Ma c’è di più, se nel mentre decidi di fare domanda di iscrizione all’albo presso i Tribunali ti imbatti in una contestazione disciplinare da parte del tuo datore di lavoro, ancorché tu non sia stato ancora giudicato, non potrai comunque iscriverti, neanche con riserva. Un vulnus senza precedenti nel diritto Italiano, si concede la presunzione di innocenza anche ai pluriomicidi, ma agli infermieri no, non gli si permette di esercitare il diritto di difesa che è alla base di qualsiasi stato di diritto, anche nel fascismo era consentito difendersi, ma nel protocollo FNOPI no.

Orbene, non è concesso agli infermieri di essere giudicati in via definitiva, ma li si considera comunque e sempre colpevoli. È evidente che i redattori del protocollo in oggetto facenti parte della consulta FNOPI non hanno una ben che minima conoscenza dei principi ispiratori della nostra carta costituzionale che prevede l’innocenza del indagato e del condannato fino a sentenza passata in giudicato, probabilmente hanno scopiazzato questo comma da qualche regolamento aziendale inerente le posizioni organizzative o l’accesso ai concorsi per il coordinamento senza saperlo adeguare alla fattispecie del protocollo. Una ignominia che solo gli infermieri potevano prevedere per loro stessi a dimostrazione che i nemici degli infermieri sono gli infermieri stessi e la loro ignoranza del diritto.
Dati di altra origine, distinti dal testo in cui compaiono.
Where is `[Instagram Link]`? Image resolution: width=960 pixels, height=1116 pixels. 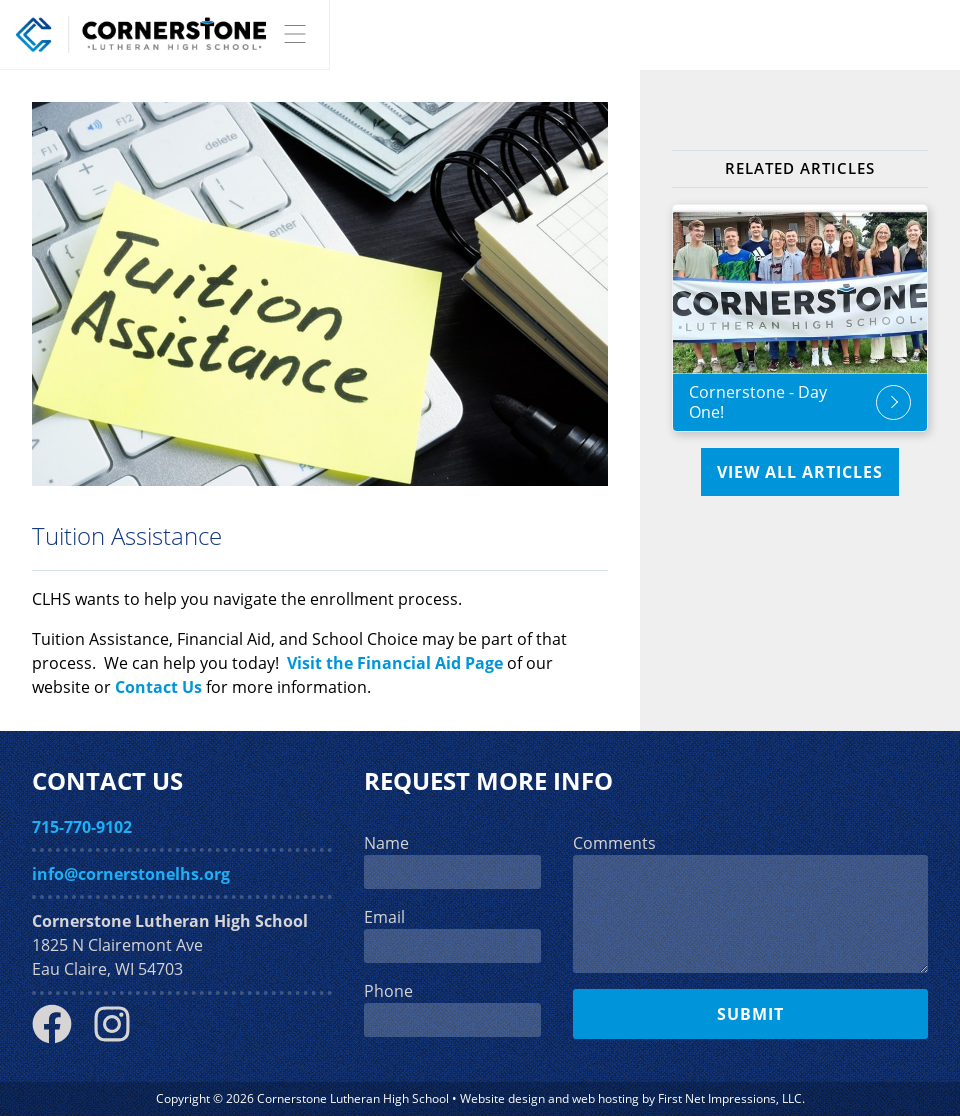 [Instagram Link] is located at coordinates (120, 1038).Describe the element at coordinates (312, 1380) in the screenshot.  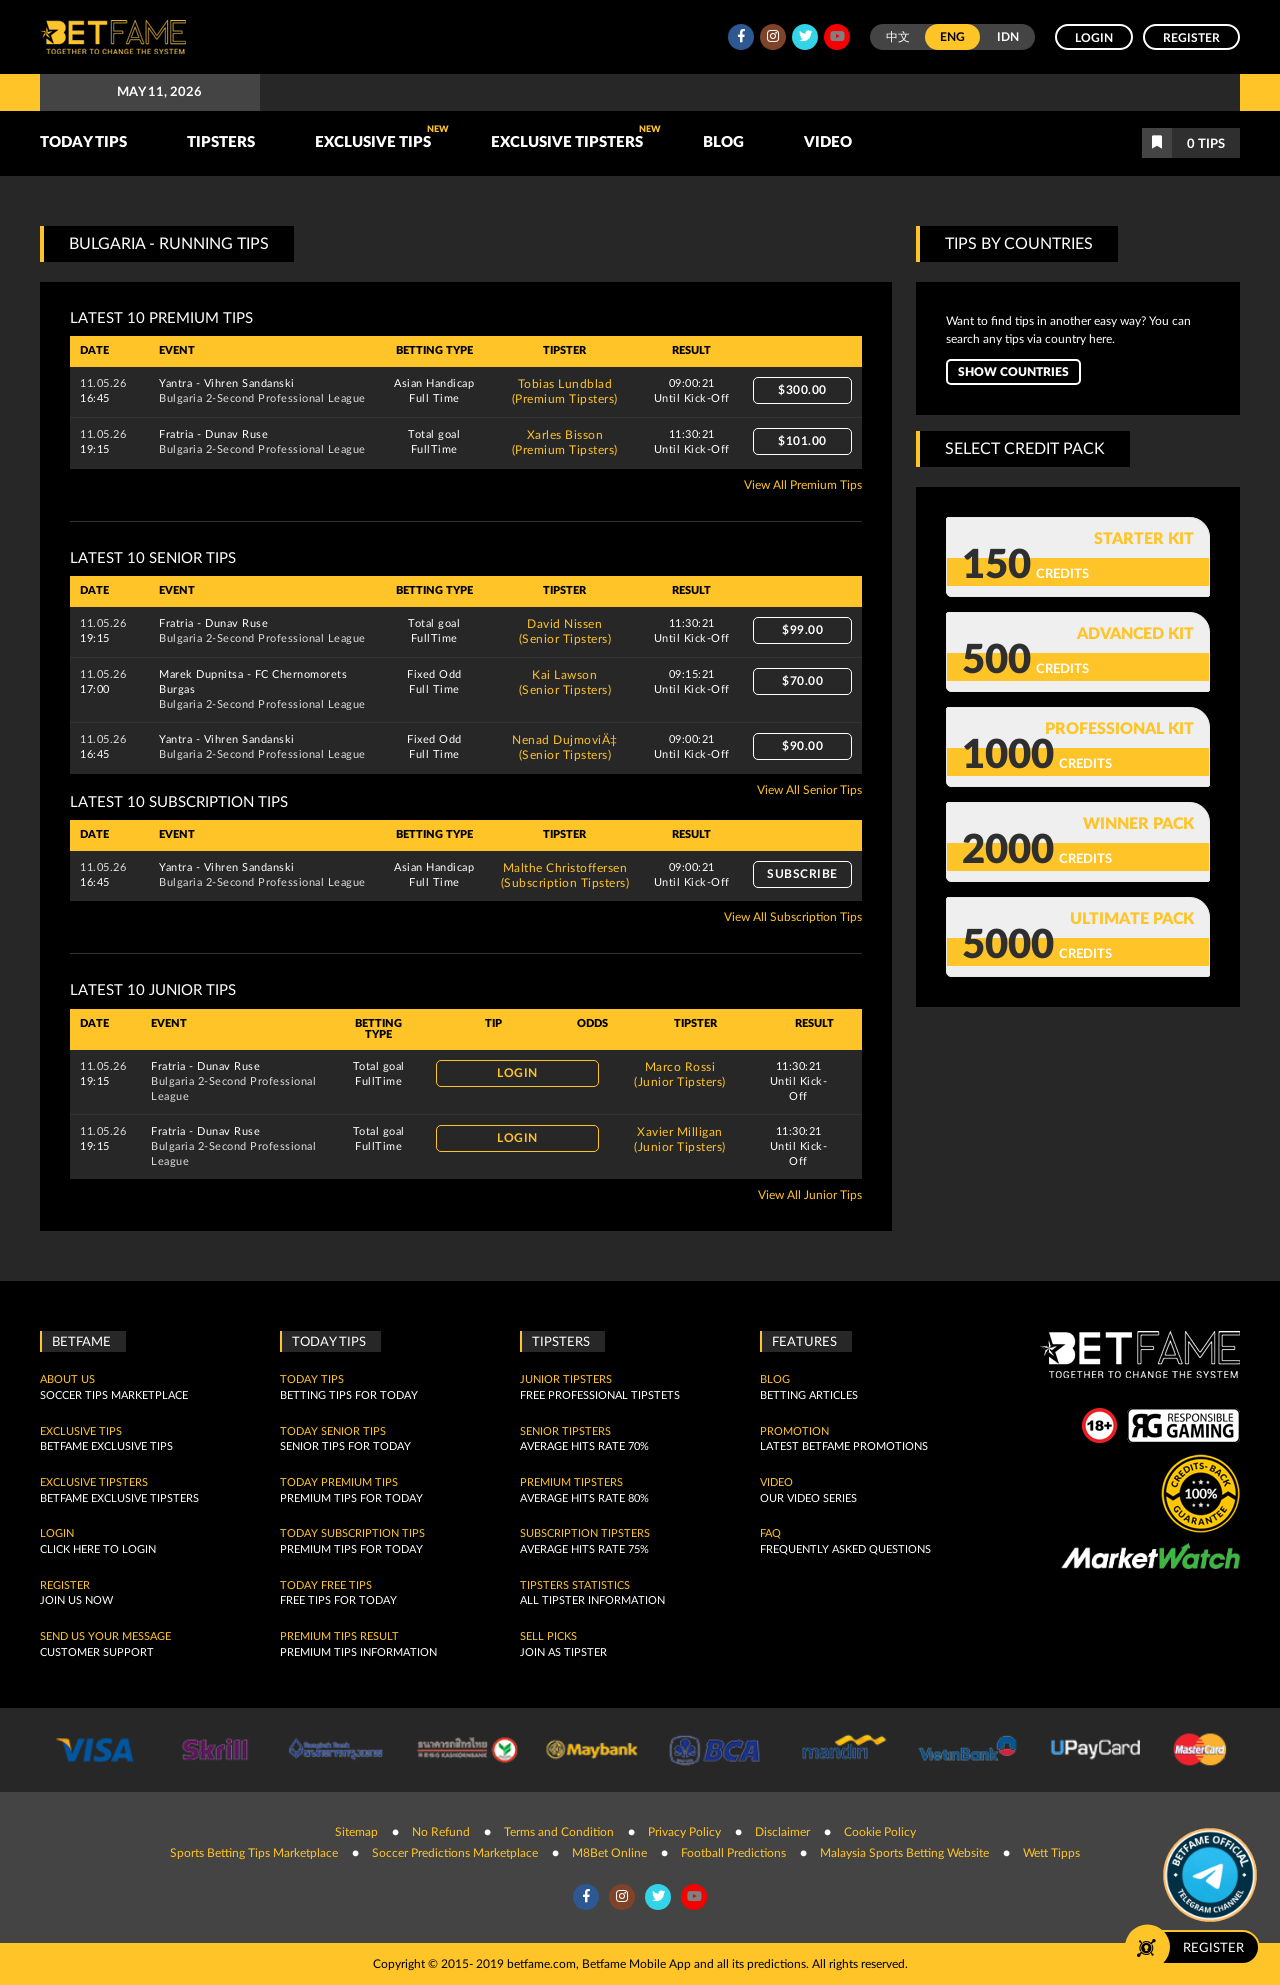
I see `today tips` at that location. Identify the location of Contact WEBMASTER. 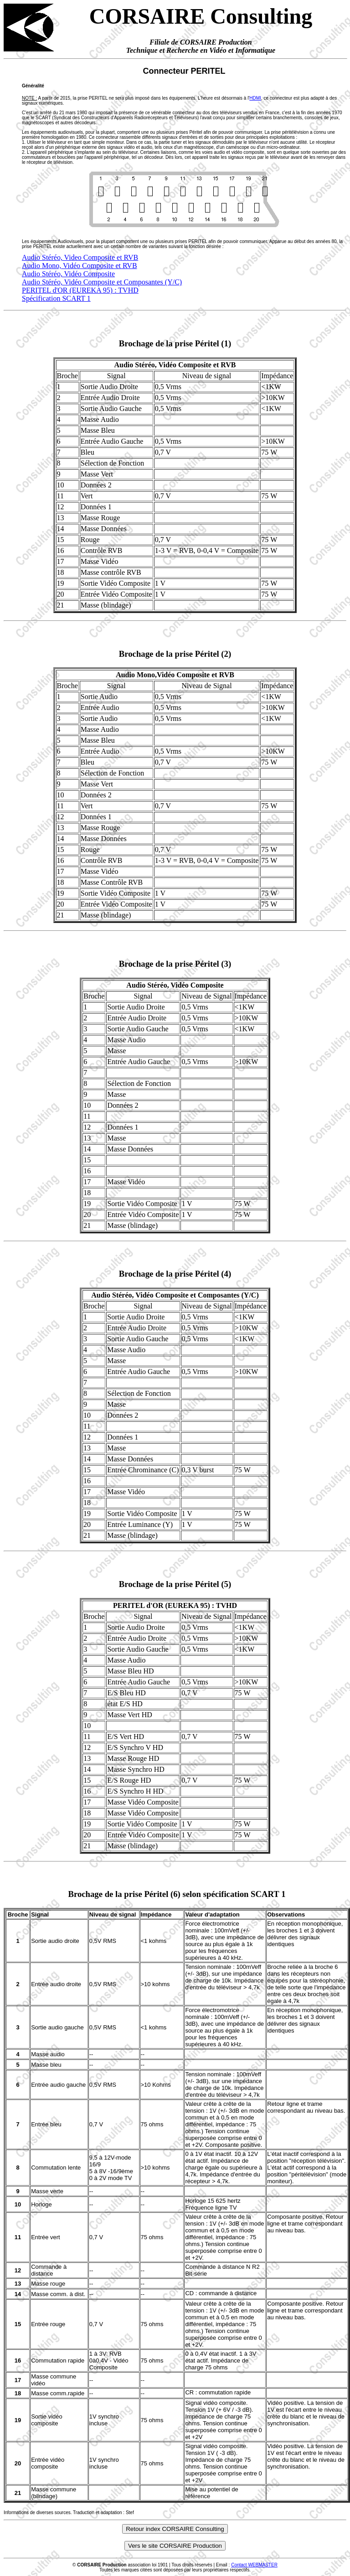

I medici, attraverso la loro rappresentanza istituzionale hanno dimostrato per l’ennesima volta la loro lungimiranza e la loro capacità di autotutela dinanzi a qualsivoglia istituzione, norma o precetto che tenti di delegittimarli, limitarli o screditarli, di contro, gli infermieri come al solito si sono autoflagellati redigendo un protocollo che fa acqua da tutte le parti e che ha scatenato la resistenza di una fetta importante del panorama professionale che giustamente è indignato e deluso della scarsa competenza di coloro i quali nelle stanze segrete, aperte solo ai soliti noti, hanno premuto i bottoni dell’autodistruzione senza alcuna legittimazione.

Chi quindi oggi, difende l’accordo come fosse una rivoluzione senza precedenti sbandierandola ai quattro venti, o è in mala fede o ha grosse carenze di conoscenza del diritto e quindi è giusto che venga esonerato dal fare attività che hanno a che fare con il mondo del diritto. Dovremmo imparare un po’ di più dalla categoria medica per quanto riguarda la tutela dell’immagine e della professionalità in tutti i campi nella quale essa si esprime invece di scopiazzare anche male.